= European Single Procurement Document =

Electronic self-declaration document

The European Single Procurement Document (ESPD) is an electronic self-declaration document to be submitted by suppliers interested in tendering for contracts for the supply of goods, works or services to public bodies located anywhere within the European Union.

Created under the EU's 2014 Directive on Procurement and implemented, for example, by Regulation 59 of the UK's Public Contracts Regulations 2015, the ESPD is intended to simplify the process of qualification for tendering by permitting businesses to self-declare that they meet the necessary regulatory criteria or commercial capability requirements of the public authority concerned, without needing to submit proof unless subsequently selected as the appointed contractor. The supplier must state that they are able, upon request and without delay, to provide the supporting documents necessary to prove compliance.

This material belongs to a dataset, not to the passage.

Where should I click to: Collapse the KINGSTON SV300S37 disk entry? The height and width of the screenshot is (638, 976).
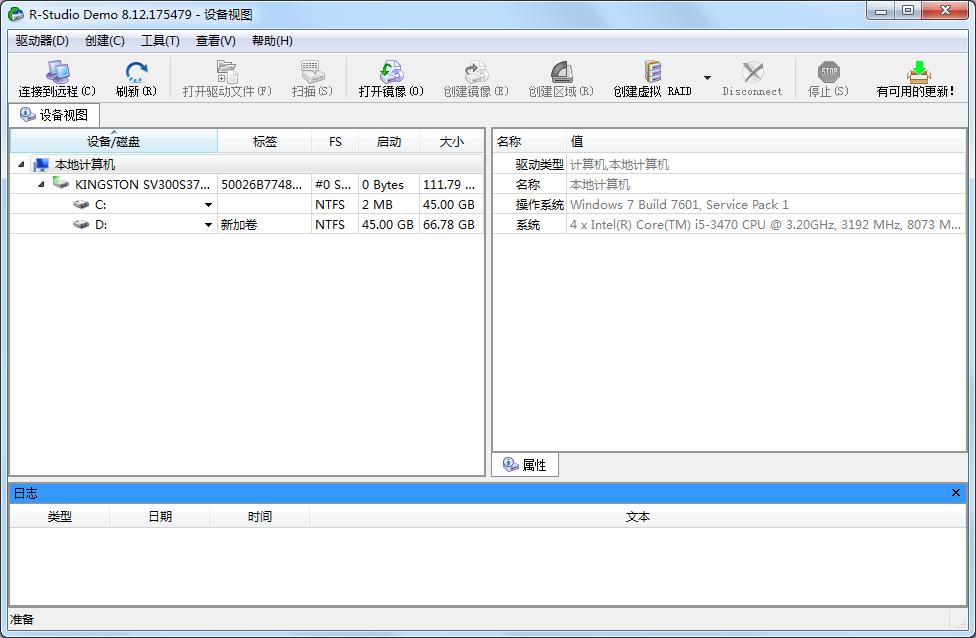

The European Commission issued a Commission Implementing Regulation on 5 January 2016 "establishing the standard form for the European Single Procurement Document". Annex 1 of the regulation provides instructions on the use of the ESPD, for example when it can be used, exclusions due to misrepresentation, and what information will be needed. Annex 2 contains a standard format for the form which can be used until the web-based system is online. In Scotland it is a legal requirement to use the ESPD (Scotland) for all procurements with an estimated value of the OJEU threshold and above, commenced on or after 18 April 2016. The ESPD (Scotland) is slightly different from the core EU ESPD, with an additional question relating to compliance with the Employment Relations Act 1999 (Blacklists) Regulations 2010, because this is a mandatory ground for exclusion from a procurement exercise in Scotland.

For England and Wales, the Crown Commercial Service "is currently (January 2016) discussing the most suitable option for ensuring that government's guidance and standard documents on selection are aligned with the ESPD".

The Commission provided a free web service enabling buyers, bidders and other parties to complete an ESPD electronically, until this was withdrawn on 2 May 2019.

A report to the European Parliament and the European Council on the practical application of the ESPD, taking into account the technical development of databases in EU Member States, requested by 18 April 2017, was published on 17 May 2017. According to the report, 22 governments of Member States have started to use the ESPD and 6 (Austria, Belgium, Cyprus, Estonia, Lithuania, and Sweden) indicated that it is not the case, mainly where the Directive had not yet been transposed into national law.